▶ DESCRIPTION OF THE TASK: Each of the following records is to be output exactly.

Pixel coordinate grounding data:
"""

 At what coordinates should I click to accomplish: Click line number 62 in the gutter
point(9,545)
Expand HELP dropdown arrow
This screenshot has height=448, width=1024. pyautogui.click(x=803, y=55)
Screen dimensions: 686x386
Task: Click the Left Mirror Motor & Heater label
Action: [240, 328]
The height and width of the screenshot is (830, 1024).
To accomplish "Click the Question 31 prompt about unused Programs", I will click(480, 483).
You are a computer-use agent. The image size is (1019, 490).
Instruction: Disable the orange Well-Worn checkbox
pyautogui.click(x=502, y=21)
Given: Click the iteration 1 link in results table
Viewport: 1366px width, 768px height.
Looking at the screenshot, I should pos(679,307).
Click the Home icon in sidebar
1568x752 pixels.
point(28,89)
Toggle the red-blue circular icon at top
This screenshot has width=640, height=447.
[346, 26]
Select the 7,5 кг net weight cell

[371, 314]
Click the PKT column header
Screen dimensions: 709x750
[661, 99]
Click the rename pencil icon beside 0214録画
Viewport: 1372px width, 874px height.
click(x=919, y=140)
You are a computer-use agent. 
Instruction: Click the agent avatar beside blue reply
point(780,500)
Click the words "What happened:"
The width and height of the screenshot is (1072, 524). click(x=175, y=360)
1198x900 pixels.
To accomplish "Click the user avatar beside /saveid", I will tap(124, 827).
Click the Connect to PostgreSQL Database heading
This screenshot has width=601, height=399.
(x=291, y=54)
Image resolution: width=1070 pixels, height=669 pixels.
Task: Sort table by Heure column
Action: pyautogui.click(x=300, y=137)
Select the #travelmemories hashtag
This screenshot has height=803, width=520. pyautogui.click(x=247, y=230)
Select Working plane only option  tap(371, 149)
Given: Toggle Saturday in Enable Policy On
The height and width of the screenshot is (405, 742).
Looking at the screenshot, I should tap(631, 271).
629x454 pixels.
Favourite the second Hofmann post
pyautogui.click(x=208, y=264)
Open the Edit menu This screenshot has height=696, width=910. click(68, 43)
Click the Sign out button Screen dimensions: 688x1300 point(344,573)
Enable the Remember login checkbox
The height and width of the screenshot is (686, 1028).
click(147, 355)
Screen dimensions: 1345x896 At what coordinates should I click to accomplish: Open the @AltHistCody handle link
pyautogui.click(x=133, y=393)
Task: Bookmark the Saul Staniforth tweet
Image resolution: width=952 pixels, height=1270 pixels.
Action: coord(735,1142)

"""

▶ RESPONSE TO THE TASK:
 At what coordinates should I click to accomplish: Click line number 62 in the gutter
point(9,545)
Expand HELP dropdown arrow
This screenshot has height=448, width=1024. pyautogui.click(x=803, y=55)
Screen dimensions: 686x386
Task: Click the Left Mirror Motor & Heater label
Action: [240, 328]
The height and width of the screenshot is (830, 1024).
To accomplish "Click the Question 31 prompt about unused Programs", I will click(480, 483).
You are a computer-use agent. The image size is (1019, 490).
Instruction: Disable the orange Well-Worn checkbox
pyautogui.click(x=502, y=21)
Given: Click the iteration 1 link in results table
Viewport: 1366px width, 768px height.
Looking at the screenshot, I should pos(679,307).
Click the Home icon in sidebar
1568x752 pixels.
point(28,89)
Toggle the red-blue circular icon at top
This screenshot has width=640, height=447.
[346, 26]
Select the 7,5 кг net weight cell

[371, 314]
Click the PKT column header
Screen dimensions: 709x750
[661, 99]
Click the rename pencil icon beside 0214録画
Viewport: 1372px width, 874px height.
click(x=919, y=140)
You are a computer-use agent. 
Instruction: Click the agent avatar beside blue reply
point(780,500)
Click the words "What happened:"
The width and height of the screenshot is (1072, 524). click(x=175, y=360)
1198x900 pixels.
To accomplish "Click the user avatar beside /saveid", I will tap(124, 827).
Click the Connect to PostgreSQL Database heading
This screenshot has width=601, height=399.
(x=291, y=54)
Image resolution: width=1070 pixels, height=669 pixels.
Task: Sort table by Heure column
Action: pyautogui.click(x=300, y=137)
Select the #travelmemories hashtag
This screenshot has height=803, width=520. pyautogui.click(x=247, y=230)
Select Working plane only option  tap(371, 149)
Given: Toggle Saturday in Enable Policy On
The height and width of the screenshot is (405, 742).
Looking at the screenshot, I should tap(631, 271).
629x454 pixels.
Favourite the second Hofmann post
pyautogui.click(x=208, y=264)
Open the Edit menu This screenshot has height=696, width=910. click(68, 43)
Click the Sign out button Screen dimensions: 688x1300 point(344,573)
Enable the Remember login checkbox
The height and width of the screenshot is (686, 1028).
click(147, 355)
Screen dimensions: 1345x896 At what coordinates should I click to accomplish: Open the @AltHistCody handle link
pyautogui.click(x=133, y=393)
Task: Bookmark the Saul Staniforth tweet
Image resolution: width=952 pixels, height=1270 pixels.
Action: coord(735,1142)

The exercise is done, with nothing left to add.